## [Task brief]
All lines from the one containing "Task: Enter fullscreen" to the end of the entries below should be output exactly as they appear. No other lines should be output.

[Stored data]
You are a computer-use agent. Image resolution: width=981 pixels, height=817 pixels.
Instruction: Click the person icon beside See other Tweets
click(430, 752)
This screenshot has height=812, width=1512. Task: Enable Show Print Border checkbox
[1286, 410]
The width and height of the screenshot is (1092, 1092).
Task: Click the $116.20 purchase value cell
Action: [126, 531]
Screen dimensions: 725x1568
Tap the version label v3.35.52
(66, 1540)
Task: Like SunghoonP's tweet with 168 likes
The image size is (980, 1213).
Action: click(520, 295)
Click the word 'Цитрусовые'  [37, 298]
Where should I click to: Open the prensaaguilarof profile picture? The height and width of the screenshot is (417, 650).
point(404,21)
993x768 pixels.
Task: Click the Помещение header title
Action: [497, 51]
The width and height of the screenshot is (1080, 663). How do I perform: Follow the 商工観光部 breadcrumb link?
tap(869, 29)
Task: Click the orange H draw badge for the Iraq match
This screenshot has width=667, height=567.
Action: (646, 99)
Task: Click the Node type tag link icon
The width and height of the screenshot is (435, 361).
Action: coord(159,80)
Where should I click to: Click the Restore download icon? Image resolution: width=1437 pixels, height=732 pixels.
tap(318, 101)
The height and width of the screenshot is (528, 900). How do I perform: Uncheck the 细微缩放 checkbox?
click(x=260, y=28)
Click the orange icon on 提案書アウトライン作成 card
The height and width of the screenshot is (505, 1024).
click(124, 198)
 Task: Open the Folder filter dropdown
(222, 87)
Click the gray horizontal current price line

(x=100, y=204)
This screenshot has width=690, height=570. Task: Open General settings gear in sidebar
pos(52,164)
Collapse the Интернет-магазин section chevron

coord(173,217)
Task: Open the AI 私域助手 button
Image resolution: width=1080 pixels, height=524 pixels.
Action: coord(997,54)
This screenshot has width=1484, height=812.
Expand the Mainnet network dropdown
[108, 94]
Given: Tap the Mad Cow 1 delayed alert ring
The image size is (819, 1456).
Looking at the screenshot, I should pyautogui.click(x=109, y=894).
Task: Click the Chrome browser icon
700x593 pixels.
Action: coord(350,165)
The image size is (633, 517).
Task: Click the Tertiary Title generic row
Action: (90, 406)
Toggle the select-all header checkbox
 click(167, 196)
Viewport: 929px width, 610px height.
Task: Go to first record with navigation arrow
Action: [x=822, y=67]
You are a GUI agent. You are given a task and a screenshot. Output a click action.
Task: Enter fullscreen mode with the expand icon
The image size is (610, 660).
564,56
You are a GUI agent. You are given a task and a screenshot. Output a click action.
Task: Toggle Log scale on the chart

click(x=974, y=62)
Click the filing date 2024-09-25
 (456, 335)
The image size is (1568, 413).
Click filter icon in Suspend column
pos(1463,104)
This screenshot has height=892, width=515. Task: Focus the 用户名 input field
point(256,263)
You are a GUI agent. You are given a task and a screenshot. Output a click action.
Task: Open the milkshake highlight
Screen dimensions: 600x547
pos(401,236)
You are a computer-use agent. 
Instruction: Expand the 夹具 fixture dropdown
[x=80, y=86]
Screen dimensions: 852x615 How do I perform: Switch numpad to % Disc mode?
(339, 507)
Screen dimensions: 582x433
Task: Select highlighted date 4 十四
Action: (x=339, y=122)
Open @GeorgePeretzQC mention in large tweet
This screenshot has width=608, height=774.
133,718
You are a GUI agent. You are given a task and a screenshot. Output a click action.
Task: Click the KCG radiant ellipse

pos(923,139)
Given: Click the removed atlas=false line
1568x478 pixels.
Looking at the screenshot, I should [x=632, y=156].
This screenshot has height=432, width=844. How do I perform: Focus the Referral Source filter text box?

## [Reply]
Task: Enter fullscreen mode with the expand icon
The image size is (610, 660).
564,56
You are a GUI agent. You are given a task and a screenshot. Output a click action.
Task: Toggle Log scale on the chart

click(x=974, y=62)
Click the filing date 2024-09-25
 (456, 335)
The image size is (1568, 413).
Click filter icon in Suspend column
pos(1463,104)
This screenshot has height=892, width=515. Task: Focus the 用户名 input field
point(256,263)
You are a GUI agent. You are given a task and a screenshot. Output a click action.
Task: Open the milkshake highlight
Screen dimensions: 600x547
pos(401,236)
You are a computer-use agent. 
Instruction: Expand the 夹具 fixture dropdown
[x=80, y=86]
Screen dimensions: 852x615 How do I perform: Switch numpad to % Disc mode?
(339, 507)
Screen dimensions: 582x433
Task: Select highlighted date 4 十四
Action: (x=339, y=122)
Open @GeorgePeretzQC mention in large tweet
This screenshot has width=608, height=774.
133,718
You are a GUI agent. You are given a task and a screenshot. Output a click action.
Task: Click the KCG radiant ellipse

pos(923,139)
Given: Click the removed atlas=false line
1568x478 pixels.
Looking at the screenshot, I should [x=632, y=156].
This screenshot has height=432, width=844. How do I perform: Focus the Referral Source filter text box?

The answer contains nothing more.